Хьюстон поднял обе руки, полосатое одеяло широко распахнулось и стало похоже на тогу античного героя. Странным образом этот жест успокоил людей, снова переключил их внимание на генерала. Над его головой медленно остановился кинотроп, кубики повернулись раз, другой и замерли, оставив победу при Сан-Хасинто незавершенной.

— В чем дело, юная леди? Что вас тревожит? Скажите мне.

Суровый — и в то же время смиренный — взгляд Хьюстона горел желанием понять и помочь. Сибил схватилась за спинку переднего кресла, зажмурилась и пошла по заученному тексту:

— Сэр, мой брат — в техасской тюрьме! Мы — британцы, но техасцы бросили его в тюрьму, сэр! Они отняли ферму и скот! Они украли даже железную дорогу, на которой он работал. Британскую железную дорогу, построенную для Техаса… — Ее голос сорвался.

Мику это не понравится. Мик будет ругаться. Эта мысль встряхнула Сибил, влила в нее новые силы, заставила открыть глаза.

— Этот режим, сэр, воровской техасский режим… Они украли британскую железную дорогу! Они ограбили рабочих в Техасе и акционеров здесь, в Британии, никому ничего не заплатили.

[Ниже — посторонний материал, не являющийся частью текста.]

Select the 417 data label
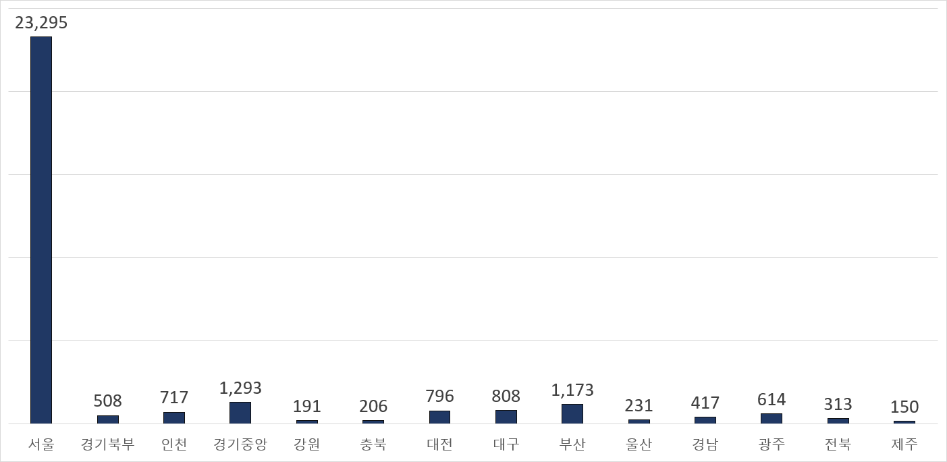947x462 pixels. click(705, 403)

С исчезновением яркой игры картинок кинотропа атмосфера в театре изменилась. Все обрело некую странную интимность, словно она и генерал оказались каким-то образом в одной рамке, две фигуры на посеребренном дагерротипе. Молодая лондонская женщина в шляпке и элегантной шали с красноречивым отчаянием взывает к старому чужеземному герою; два актера под удивленными взглядами безмолвной публики.

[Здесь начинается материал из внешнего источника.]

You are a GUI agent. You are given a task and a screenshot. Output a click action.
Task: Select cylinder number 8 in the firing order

— Вы пострадали от хунты? — спросил Хьюстон.

— Да, сэр! — крикнула Сибил, в ее голосе появилась заученная дрожь. “Не пугай их, — учил Мик, — бей на жалость”. — Да, это сделала хунта. Они швырнули моего брата в свою кошмарную тюрьму безо всякой вины, сэр. Мой несчастный брат попал в тюрьму только потому, что он был человеком Хьюстона! На выборах президента Техаса он голосовал за вас! Он проголосовал бы за вас и сегодня, но я очень боюсь, что они скоро его убьют!

— Как звать вашего брата, моя дорогая леди? — встревожился Хьюстон.

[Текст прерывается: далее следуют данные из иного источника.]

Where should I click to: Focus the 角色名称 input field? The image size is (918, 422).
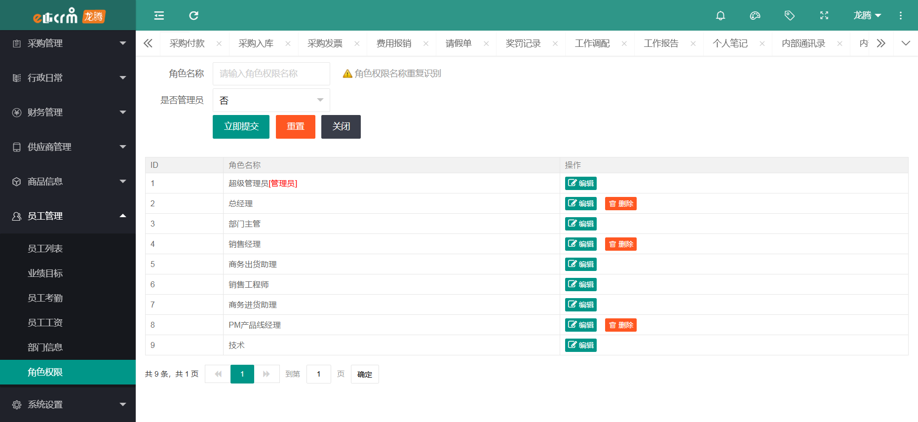coord(271,74)
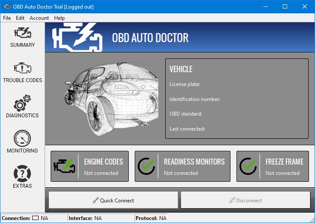Click the Connection status indicator box

(x=36, y=218)
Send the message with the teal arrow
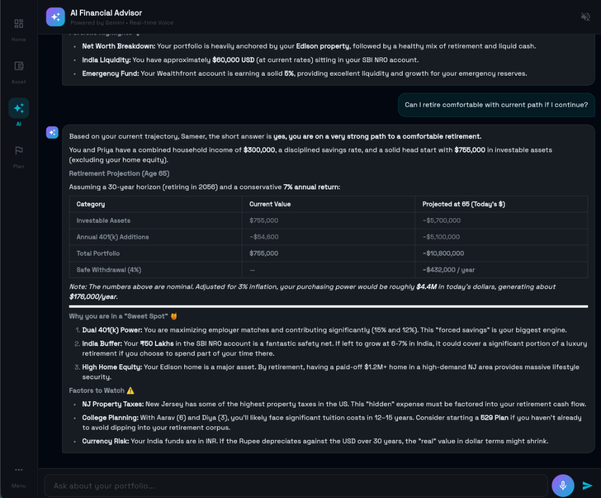The height and width of the screenshot is (498, 601). click(587, 486)
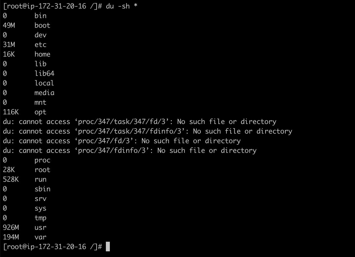The height and width of the screenshot is (257, 355).
Task: Click the 194M size value
Action: coord(11,237)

— Джонс, сэр, — торопливо крикнула Сибил. — Эдвин Джонс из Накогдочеса, он работал на железнодорожную компанию Хеджекокса.

— Кажется, я помню молодого Эдвина! — объявил Хьюстон, в голосе его звучало удивление. Он сжал трость и гневно нахмурился.

— Слушай, Сэм, слушай! — прогремел низкий голос.

Сибил встревоженно обернулась. Это был человек из “Аргайл Румз” — толстый рыжий актер в бархатном жилете.

— Эти мошенники из хунты прибрали хеджекоксовскую железную дорогу к своим грязным лапам! Хорошенькие дела, и это считается наши союзники! Так-то они отблагодарили Британию за столько лет и защиты, и помощи! — Пузатый актеришка сел.